Shares in Asia and the Pacific gained slightly on Thursday as aggressive rate cuts and government actions to revive economic growth improved confidence, but plenty of other worrisome signals remained.
Japanese share prices closed up 0.70% after overnight gains on Wall Street and US policymakers approves a $US15 billion bailout of the troubled auto industry.
The benchmark Nikkei-225 index rose 60.31 points to 8,720.55. The broader Topix index of all first section issues climbed 14.70 points, or 1.76%, to 849.25.
The New Zealand market inched higher, up 15 points or 0.56%, to 2726 on turnover of $53 million. Top stocks all gained, with Telecom up 2 cents to $2.40, Contact rose 2c to $6.87 and Fletcher Building up 18c to $5.83.
But the Australian market closed about 1% weaker with losses in most sectors as traders looked to make short-term gains.
The benchmark S&P/ASX200 index ended down 42.7 points, or 1.17% at 3,598, while the broader All Ordinaries fell 39.1 points, or 1.09%, to 3,534.2.
Taiwan ended flat, but South Korea's benchmark index gained 0.8%.
Central banks are acting aggressively, helping ease some concerns about the global economy, especially as inflation drops worldwide. China on Thursday said its consumer price index fell to a 22-month low.

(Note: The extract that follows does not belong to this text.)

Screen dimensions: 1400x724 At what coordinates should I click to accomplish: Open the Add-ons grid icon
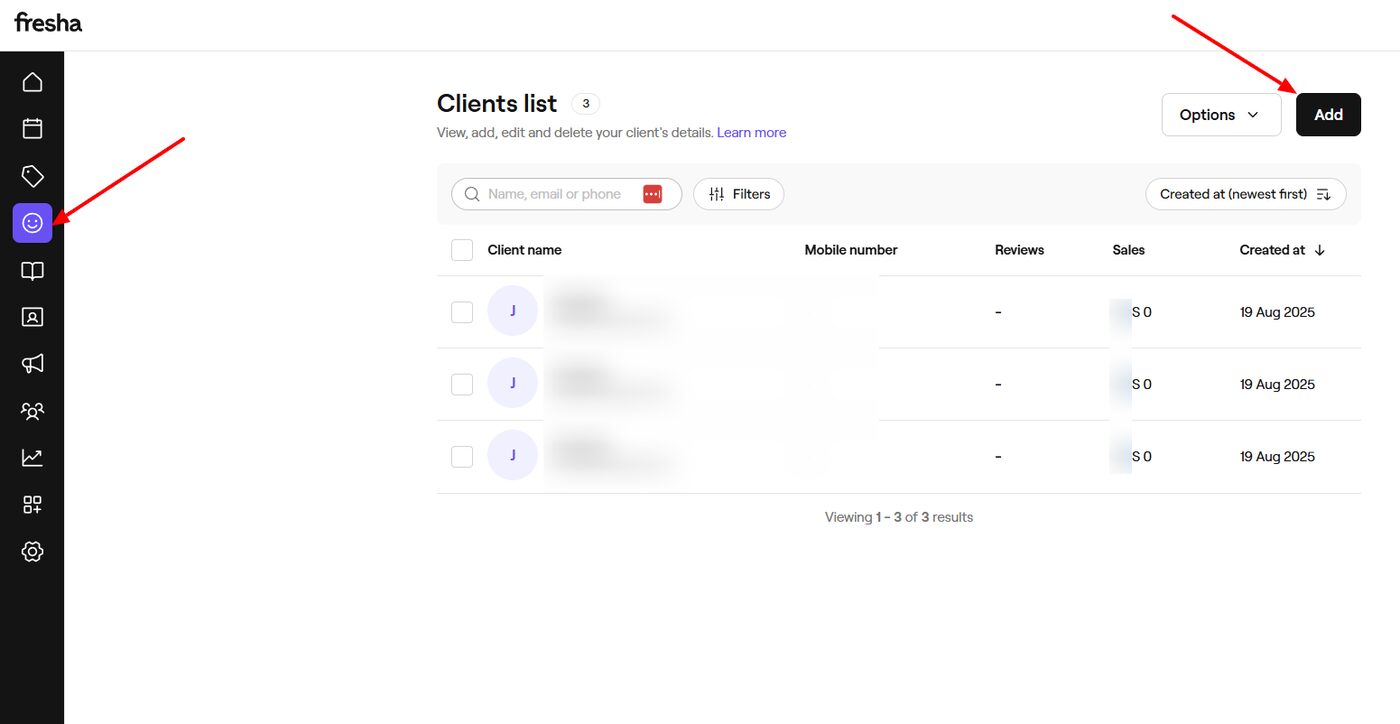point(32,504)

South Korea on Thursday cut interest rates by 1 percentage point, helping Seoul shares and the won currency hit around one-month highs. But plenty of uncertainties still remain, and not all investors were willing to add on risk.
Oil extended the previous day's rally on signs top exporter Saudi Arabia had slashed supplies to customers, reaching $US44.22 a barrel.